Legislative Success: Inadmissibility of “Never Events” in Medical Malpractice Claims

The recent Florida Legislative Session resulted in a series of small, yet significant, triumphs for hospitals and physicians faced with medical malpractice claims, as encapsulated in House Bill 479. The use preclusion on “Never Events” and other reimbursement guidelines that was drafted into HB 479 has been underpublicized compared to the series of new requirements that will be placed on out-of-state medical experts seeking to provide opinion or testimony in Florida medical malpractice claims. Despite the lack of emphasis this piece of legislation received in the media, its passage represents a substantial victory for providers seeking proactive change in the way medical malpractice claims are presented to juries.

Under the current federal reimbursement scheme, the Centers for Medicare and Medicaid Services (“CMS”) has determined that certain adverse events constitute hospital-acquired conditions (“HACs”) for which hospitals will not be paid at the higher Medicare reimbursement level. CMS has determined that these HACs are “reasonably preventable by following evidence-based guidelines.” The National Quality Forum (“NQF”) has developed a separate, but overlapping, list of “Serious Reportable Adverse Events,” which are defined as “errors in medical care that are clearly identifiable, preventable, and serious in their consequences for patients.” Despite the fact that CMS has not adopted all of the adverse events on NQF’s list, the national media has coined the term “Never Events” for both CMS’s HACs and for NQF’s Serious Reportable Adverse Events.

In addition to these two types of “Never Events,” many private insurers have also added language providing for the limited reimbursement or a complete denial of payment where certain “hospital-acquired” adverse events occur. As insurers, both public and private, look for ways to reduce costs, the national trend is to limit or deny reimbursement for certain pre-defined adverse events. Additionally, federal and state programs are increasingly requiring the reporting of such events and we can presuppose that there will be a trend in the future to reduce the overall reimbursement for hospitals where there are higher numbers of such adverse events.

Prior to the implementation of HB 479, hospitals and physicians faced the possibility of an additional punitive increase in liability if a plaintiff presented evidence that any portion of their alleged injuries fit the definition of a “Never Event.” It was reasonable to anticipate that if a jury were presented with evidence from an insurer that the adverse event that occurred should never happen where proper care is provided, the jury will assume that the adverse event could never happen without fault on the part of the provider. Especially in light of the reimbursement penalties already in place as described above, such a result would be incredibly unfair to providers given that certain “Never Events” may not be preventable in patients with specific morbidities.

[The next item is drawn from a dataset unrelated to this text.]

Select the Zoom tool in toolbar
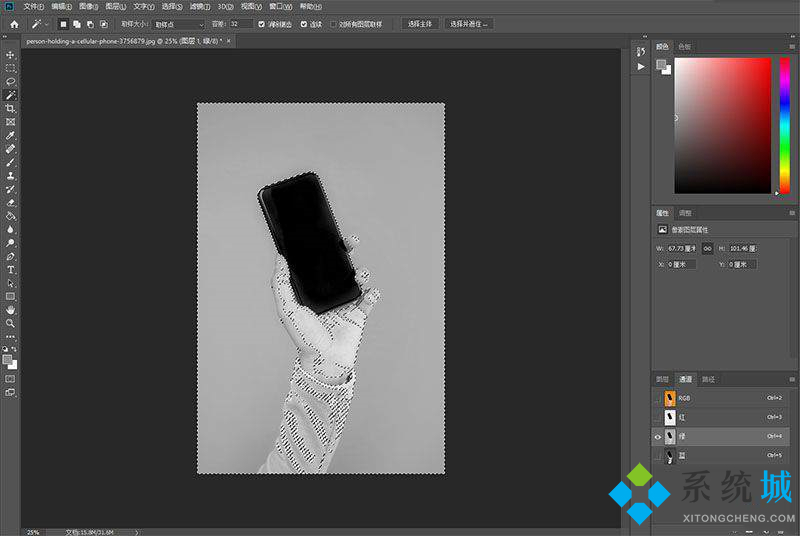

In a prospective effort to combat this potential for inequitable results for hospitals and physicians, McCumber Daniels attorneys Andrew McCumber and Starlett Miller proposed the use preclusion legislation that is now incorporated into § 766.102, Florida Statutes, and prepared the draft that has now been incorporated into this proactive legislation. The firm commends the Florida Hospital Association for staying ahead of this issue and working to preempt this problem.

Author: Starlett M. Miller

One response

  1. This is very interesting. Is anyone aware of other states which have enacted or are considering enacting similar legislation?